Over the past decade, photoelectric sensing has undergone a steady transition in which older, conventional sensors are being replaced by an innovative technology called background suppression (BGS). BGS is a more efficient method of sensing that doesn’t rely on how much light is reflected to the sensor's light-sensitive receiver, but rather on where the light is reflected on the receiver.
This endows BGS with certain unique sensing capabilities. The most obvious is its ability to disregard machine panels, belt conveyors, or other materials behind what is to be sensed. It also consistently senses objects regardless of color or reflectivity, so glossy Mylar is detected similarly to brown corrugated cardboard or even black matte painted surfaces. BGS can precisely detect leading edges and small items, such as springs or screws. BGS sensors also simplify sensing by removing the cost and clutter of reflectors and two-housing thru-beam arrangements.
Selecting and setting up the best BGS sensor for an application doesn’t have to be difficult if these 10 key points are kept in mind.
1. Infrared has better performance than visible red.
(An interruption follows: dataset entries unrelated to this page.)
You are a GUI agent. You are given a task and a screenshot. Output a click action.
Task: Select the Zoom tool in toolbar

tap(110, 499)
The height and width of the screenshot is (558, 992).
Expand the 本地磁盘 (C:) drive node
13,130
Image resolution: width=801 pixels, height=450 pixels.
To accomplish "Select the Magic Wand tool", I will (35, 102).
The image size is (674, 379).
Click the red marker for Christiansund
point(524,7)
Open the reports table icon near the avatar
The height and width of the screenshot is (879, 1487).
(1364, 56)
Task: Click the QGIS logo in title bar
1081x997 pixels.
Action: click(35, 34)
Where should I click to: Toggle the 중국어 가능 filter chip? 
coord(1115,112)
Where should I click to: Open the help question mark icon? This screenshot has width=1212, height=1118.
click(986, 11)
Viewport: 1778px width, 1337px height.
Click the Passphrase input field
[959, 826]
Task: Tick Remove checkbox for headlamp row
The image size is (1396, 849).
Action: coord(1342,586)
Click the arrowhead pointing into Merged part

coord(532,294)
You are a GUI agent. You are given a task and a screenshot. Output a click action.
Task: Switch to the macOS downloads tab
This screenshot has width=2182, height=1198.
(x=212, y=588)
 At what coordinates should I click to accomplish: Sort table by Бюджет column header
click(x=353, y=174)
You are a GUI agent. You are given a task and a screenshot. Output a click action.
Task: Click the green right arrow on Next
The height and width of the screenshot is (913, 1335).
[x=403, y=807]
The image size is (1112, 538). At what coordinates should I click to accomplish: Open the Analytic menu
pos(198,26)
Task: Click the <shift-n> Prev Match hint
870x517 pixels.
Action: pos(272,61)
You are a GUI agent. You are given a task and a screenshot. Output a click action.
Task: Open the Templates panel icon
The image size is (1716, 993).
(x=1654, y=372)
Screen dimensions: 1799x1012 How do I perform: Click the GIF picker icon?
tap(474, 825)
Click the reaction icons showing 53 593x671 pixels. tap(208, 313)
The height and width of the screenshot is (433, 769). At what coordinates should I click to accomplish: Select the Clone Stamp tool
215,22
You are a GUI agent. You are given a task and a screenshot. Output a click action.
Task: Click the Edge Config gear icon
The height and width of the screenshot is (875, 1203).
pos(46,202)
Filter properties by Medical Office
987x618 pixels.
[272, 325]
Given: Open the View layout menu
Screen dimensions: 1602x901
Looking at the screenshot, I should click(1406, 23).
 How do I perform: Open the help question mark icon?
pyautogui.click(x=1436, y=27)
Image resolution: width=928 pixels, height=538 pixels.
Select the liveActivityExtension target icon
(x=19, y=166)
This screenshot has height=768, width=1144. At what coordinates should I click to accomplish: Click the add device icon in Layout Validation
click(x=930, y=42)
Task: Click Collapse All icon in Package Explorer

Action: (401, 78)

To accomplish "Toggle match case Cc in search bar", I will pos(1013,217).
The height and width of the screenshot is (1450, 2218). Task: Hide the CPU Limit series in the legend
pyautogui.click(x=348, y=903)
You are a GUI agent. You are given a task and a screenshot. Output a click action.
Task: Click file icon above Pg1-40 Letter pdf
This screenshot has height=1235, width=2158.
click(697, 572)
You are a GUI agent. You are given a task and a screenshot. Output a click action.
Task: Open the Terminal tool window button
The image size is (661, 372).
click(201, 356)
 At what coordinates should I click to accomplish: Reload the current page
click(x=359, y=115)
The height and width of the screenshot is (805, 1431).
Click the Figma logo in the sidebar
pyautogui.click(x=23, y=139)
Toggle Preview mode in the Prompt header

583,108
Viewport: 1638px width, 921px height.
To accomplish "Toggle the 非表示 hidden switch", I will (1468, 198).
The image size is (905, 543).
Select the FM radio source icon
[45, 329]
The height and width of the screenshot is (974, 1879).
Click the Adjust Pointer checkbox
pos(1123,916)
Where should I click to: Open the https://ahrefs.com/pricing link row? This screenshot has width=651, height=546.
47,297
When selecting a BGS sensor, an infrared (IR) light source always produces superior sensing performance over a sensor with a visible red light source. Sensors with IR emitters have higher power and lower color sensitivity than their visible red counterparts. This means they can be used at greater sensing distances and can sense different objects more consistently. IR emitters are more efficient and can be driven with higher current pulses compared to visible red versions. The best sensing performance in background suppression is accomplished with fixed-range, short-distance sensors with IR emitters.
Effect of Object Color on Sensing Distance
The left chart shows the adjusted detection distance compared to the actual sensing distance for white, gray, and black objects using a BGS sensor with a visible red light source. At an adjusted distance of 700mm, the measured sensing distance varies by ~150mm depending on what color is present. The right chart shows the same for a BGS sensor with an infrared source. This results in a sensing distance variation by color that can be just one third that of visible red versions, at the same distance.
In fact, the only advantage to using a visible red emitter is when a visible light spot is needed to align the object to be detected. Alignment can be more desirable than sensing performance in some applications, especially if the item to be sensed is small or is sensed through an aperture.
2. A fixed background is better than no background. BGS sensors are designed to compare two signals: light reflected from near objects (such as the material being sensed) and light reflected from far objects (namely, the background).
When a defined signal from a fixed background is present, it minimizes the effect of disturbances in the application, such as dust particles collecting on the sensor's lens in a dirty environment. The reflected signal from the background is easier to see and compare (as opposed to no reflected signal) if there is no background object present.
3. No background is best for detecting small objects. Equally important, a BGS sensor should always be selected so its light spot is smaller than the objects it will detect. This is for good reason: If the sensor's light spot isn’t completely covered by the object, then the object reflects some of the sensor's light, but a background material can reflect the remainder of it. And because the sensor determines object presence based on a comparison of reflected light from the near field and far field, it is possible for a small object to not be seen if the sensor's light spot does not cover enough of the object.
BGS sensors are available with laser light spots or fine focal points to detect items that are as small as just a few millimeters.